Le spécialiste a toutefois nuancé le niveau de certitude actuel concernant l’intensité exacte. « Les modèles indiquent qu’il pourrait s’agir d’un événement fort – mais ce que l’on appelle la barrière de prévisibilité printanière constitue un défi pour la certitude des prévisions à cette période de l’année. La confiance dans les prévisions s’améliore généralement après avril, » ajoute-t-il.
Comprendre les rouages du cycle climatique naturel

L’El Niño-Oscillation australe, connu sous l’acronyme ENSO, est un cycle climatique naturel provoqué par les fluctuations des températures océaniques et de la pression atmosphérique dans l’est de l’océan Pacifique tropical.
Ces conditions spécifiques créent un effet d’entraînement qui se fait ressentir à travers toute la planète. Leurs conséquences influencent un grand nombre de phénomènes extrêmes, allant des précipitations aux sécheresses, en passant par les cyclones tropicaux et les vagues de chaleur.
La mécanique de ce cycle climatique oscille continuellement entre trois phases distinctes : El Niño qui représente la phase chaude, La Niña qui constitue son pendant plus froid, et un état médian qualifié de neutre.
Un calendrier qui s’accélère ces dernières années

Le monde vient tout juste de sortir d’un état La Niña pour entrer dans des conditions ENSO-neutres, qui se caractérisent par un retour à des températures de surface de la mer proches de la moyenne dans le Pacifique équatorial oriental.
Maintenant que les températures augmentent à nouveau dans cette zone géographique précise, il semble très probable que la planète bascule de nouveau vers des conditions El Niño dans les mois à venir.
Historiquement, le phénomène El Niño se produit en moyenne tous les deux à sept ans et s’étend sur une durée allant d’environ neuf à douze mois. Toutefois, les années récentes ont contourné cette tendance habituelle, l’événement El Niño le plus récent s’étant déroulé durant la saison 2023-2024.
Des conséquences géographiques mondiales anticipées

Si El Niño frappe effectivement en 2026, et au moment où il le fera, il entraînera de profonds changements dans les schémas climatiques et météorologiques à travers le monde. Selon l’OMM, la saison de mai à juillet 2026 provoquera probablement des températures de surface terrestre supérieures à la normale « presque partout ».
Les conséquences s’annoncent particulièrement rudes pour plusieurs régions spécifiques du globe.
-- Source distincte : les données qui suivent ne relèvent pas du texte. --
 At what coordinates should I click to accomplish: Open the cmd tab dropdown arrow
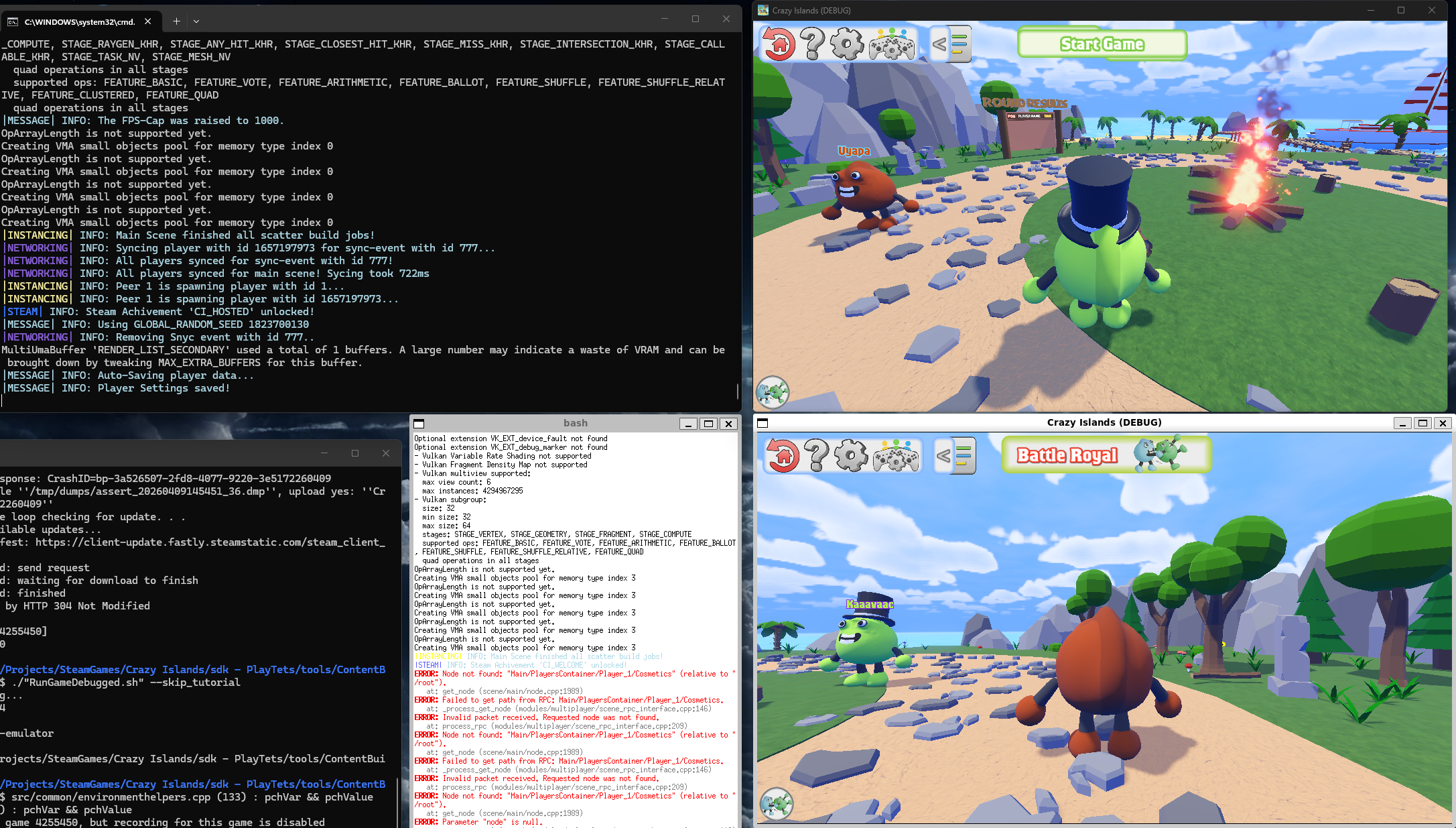coord(196,21)
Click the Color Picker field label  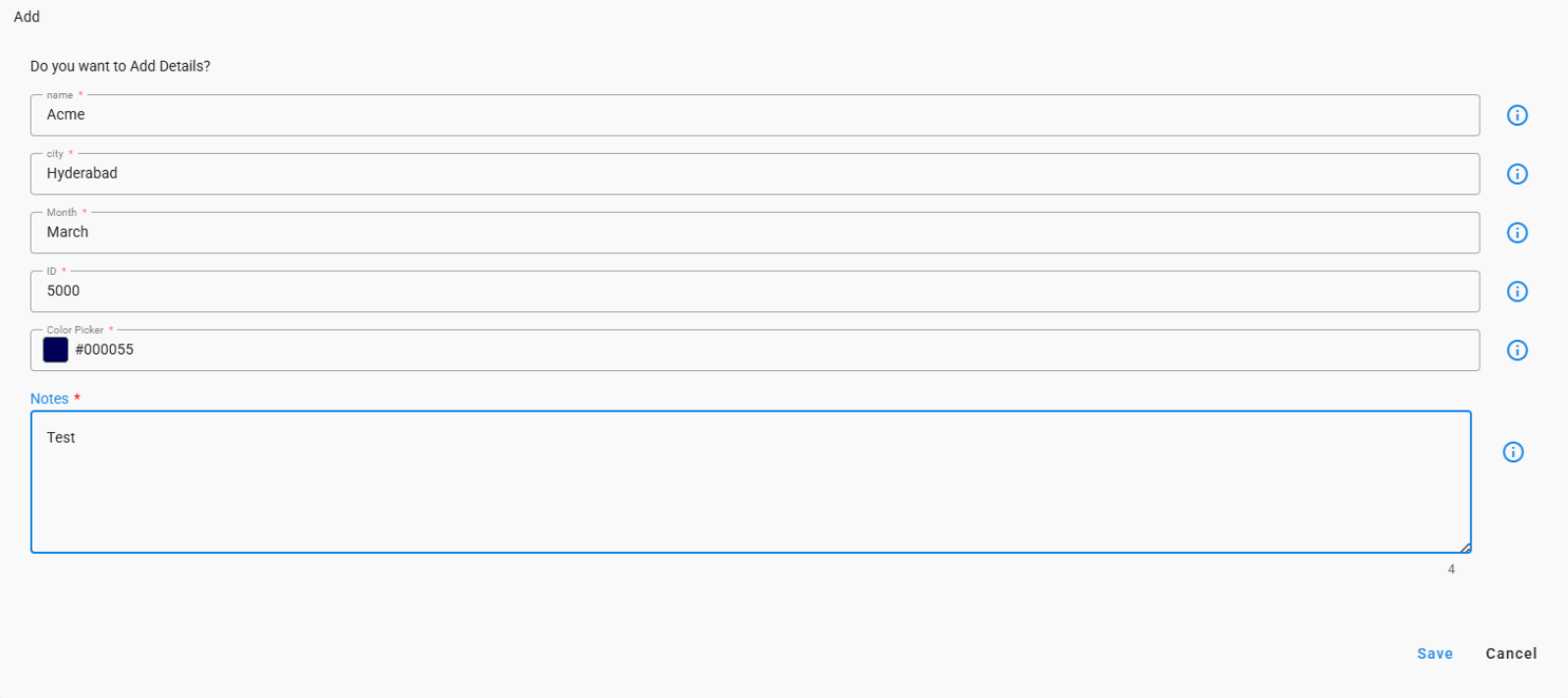click(x=75, y=330)
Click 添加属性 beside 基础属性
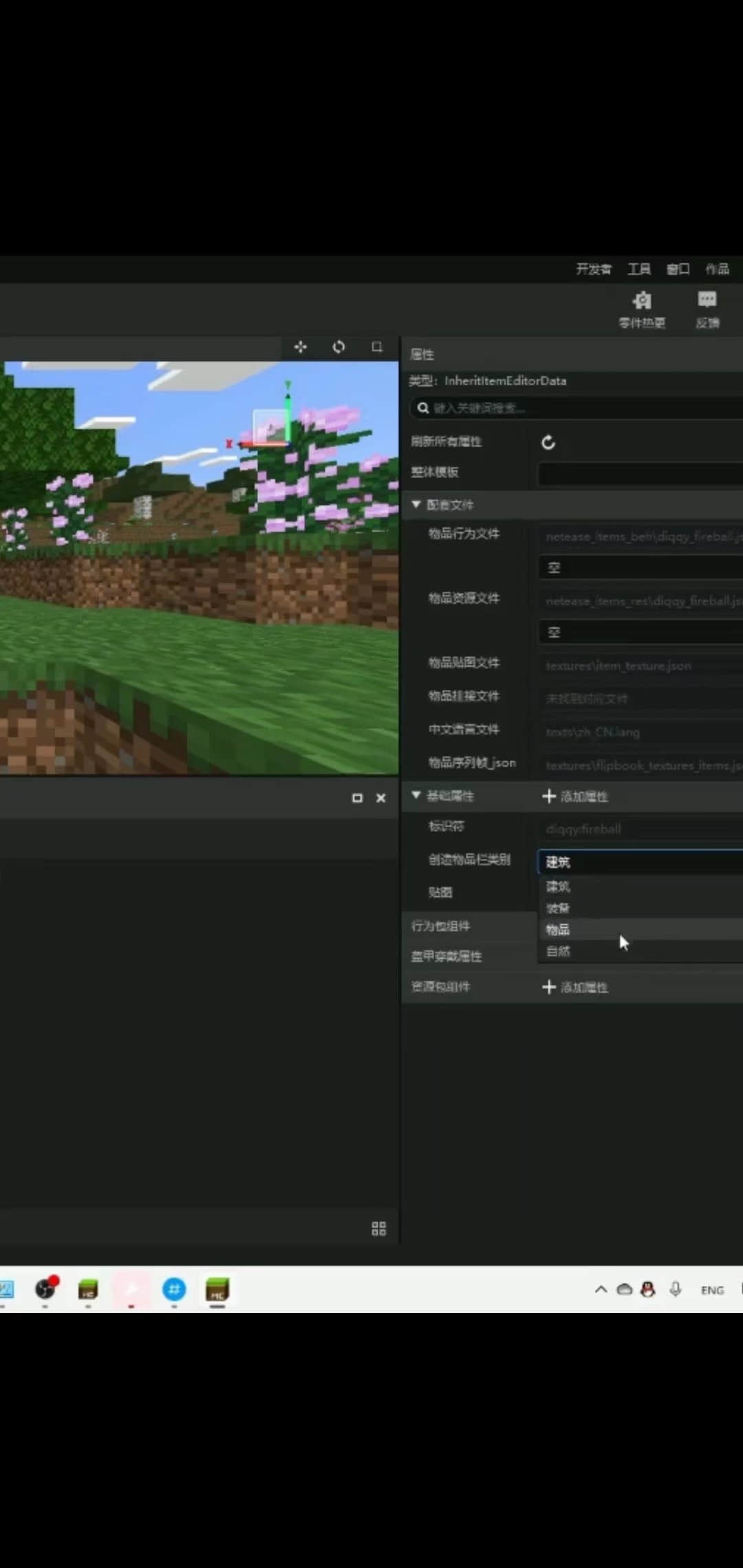The height and width of the screenshot is (1568, 743). coord(575,796)
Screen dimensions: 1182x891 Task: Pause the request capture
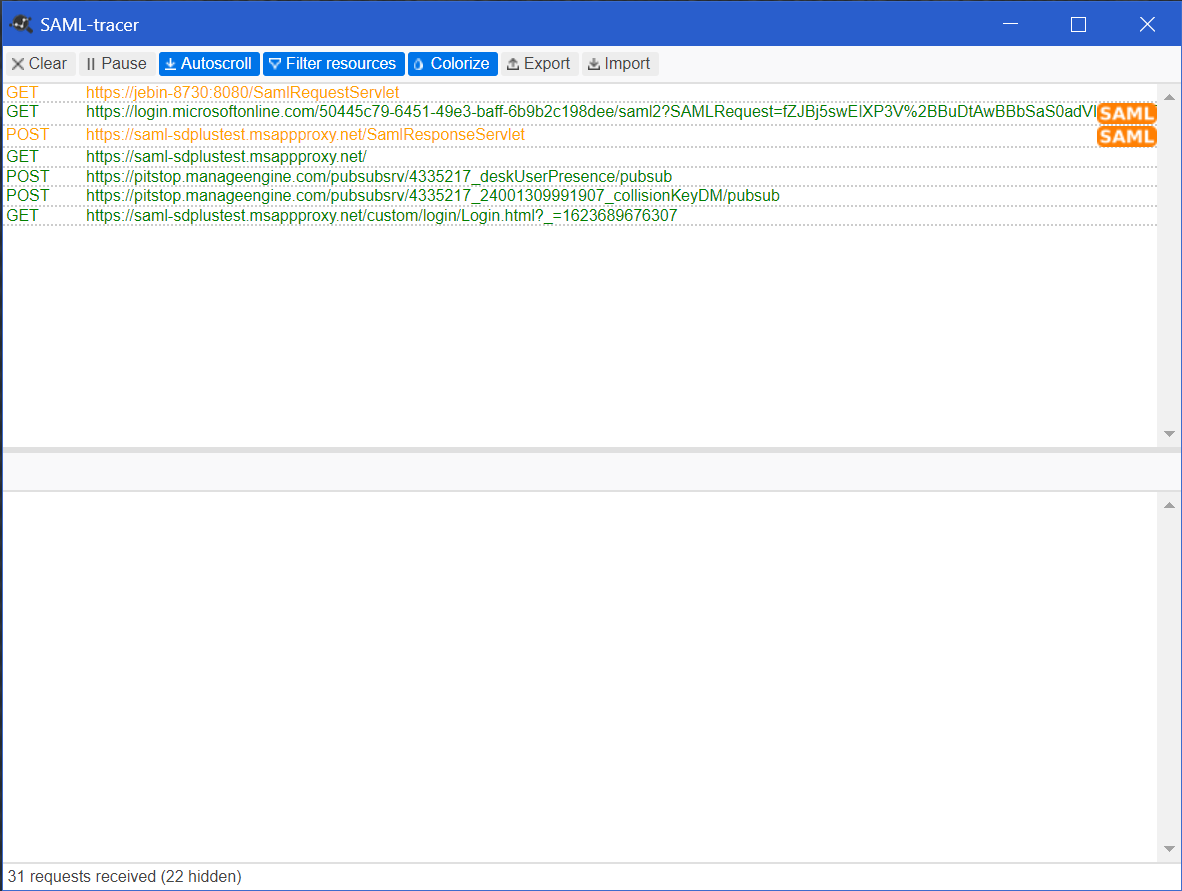pyautogui.click(x=116, y=64)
L’impact sera particulièrement intense dans le sud de l’Amérique du Nord, en Amérique centrale, dans les Caraïbes, ainsi qu’en Europe et en Afrique du Nord.
Les régimes de précipitations seront également modifiés de manière significative. Les prévisions indiquent que les pluies seront affectées à l’échelle mondiale, bien que le phénomène se traduira par de fortes variations régionales selon les territoires concernés.
Un impact majeur sur les relevés mondiaux de température

Cette augmentation générale des températures pourrait être un ingrédient critique pour faire de 2026 l’une des années les plus chaudes de l’histoire des relevés météorologiques. Le phénomène El Niño est structurellement capable d’augmenter les températures mondiales jusqu’à environ 0,2 degré Celsius.
Cette hausse mécanique des thermomètres accroît de facto les risques de chaleur record, de sécheresses prolongées, d’incendies de forêt dévastateurs et d’autres événements météorologiques extrêmes à travers la planète.
L’année précédente offre d’ailleurs un contexte de comparaison saisissant. Même avec l’influence refroidissante de La Niña, 2025 s’est classée parmi l’une des années les plus chaudes jamais enregistrées. Sachant que l’effet de réchauffement d’El Niño sera probablement de retour, il y a fort à parier que l’année 2026 se classera comme une nouvelle année exceptionnellement chaude.